◆ Selected excerpt ◆
☆ ☆ ☆ ☆

Divine Visitation

Fifty-eight percent of the people of the world associate themselves with three faiths: Christianity, Islam, and Judaism. There is one origin story at the root of all of them—the story of Abraham.

 

Origin stories carry a special power. Whether it is the story of the founding of the United States, the discovery of gravity when Isaac Newton witnessed an apple falling from a tree on his family farm in Lincolnshire, or the story of Superman coming to Planet Earth from Krypton, each tale is seminal for all that comes afterward.

 

The origin of these three great faiths tells of many things. Perhaps most significantly, it is a story of divine visitation. On this day, when war and the rumors of war in the Middle East fill the world’s media, it is an excellent time to remember how people caught up in a tragic conflict have this common ancestor who had an experience that is relevant to us all.

 

Like many of the gifts made available to humankind to reconnect us with our Source, in the minds of many, the experience of divine visitation is believed to be in the domain of religion. Its power is conceded to people from the distant past or to special ones of the religious institution. Who me? Be visited by the Divine?

 

Who knows how many times this story has been told? Before there was a Torah, before there were the Ten Commandments, the Quran, or the gospels, there was the story of a man who was visited by a Presence, named with various names in the story, who spoke to him. His story inspired his family and his descendants. It kept them going on a path that became a central thread in the lineage of world civilization.

 

What does it say to us today, this story of a man who experienced what he did before the existence of any religion that is practiced now? What is his relevance to a world at war?

☆ ☆ ☆ ☆

◆ To do ◆
Return the stretch of the divine visitation essay from "Like many of" through "by the Divine?", copied word for word.

◆ Data shown ◆
☆ ☆ ☆ ☆

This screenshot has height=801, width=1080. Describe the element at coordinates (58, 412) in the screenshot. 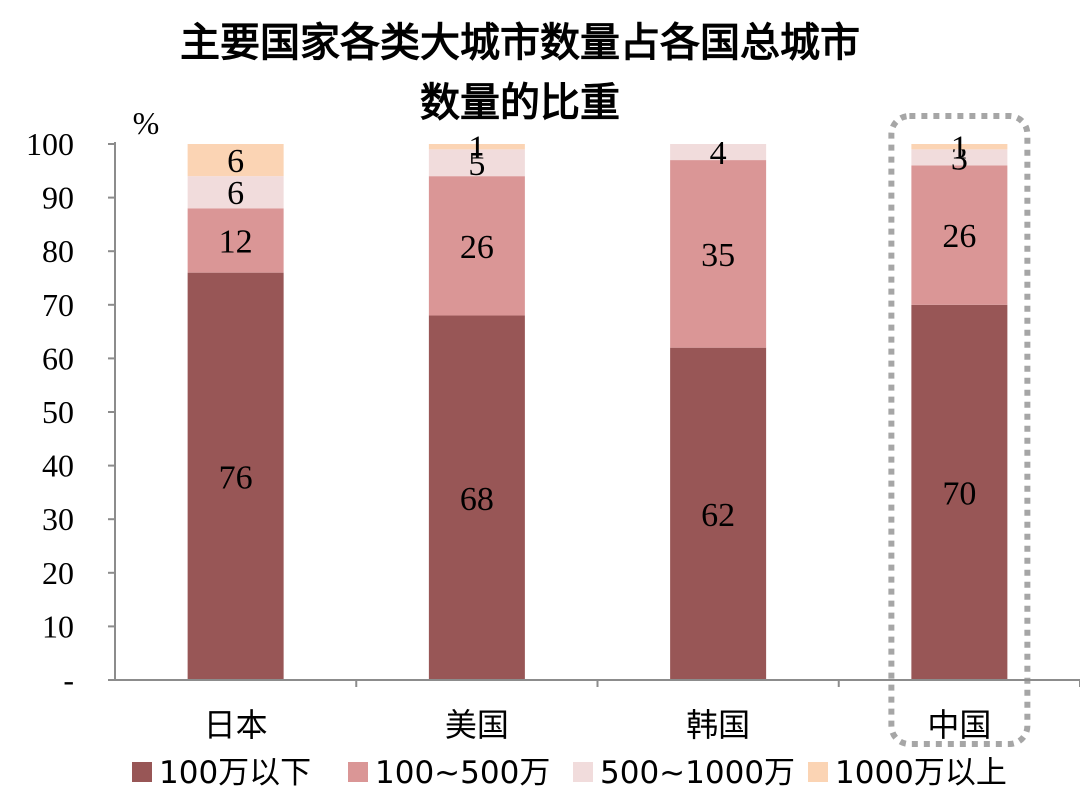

☆ ☆ ☆ ☆

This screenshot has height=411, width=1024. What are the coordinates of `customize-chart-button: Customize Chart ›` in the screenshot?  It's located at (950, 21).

☆ ☆ ☆ ☆

◆ Answer box ◆
Like many of the gifts made available to humankind to reconnect us with our Source, in the minds of many, the experience of divine visitation is believed to be in the domain of religion. Its power is conceded to people from the distant past or to special ones of the religious institution. Who me? Be visited by the Divine?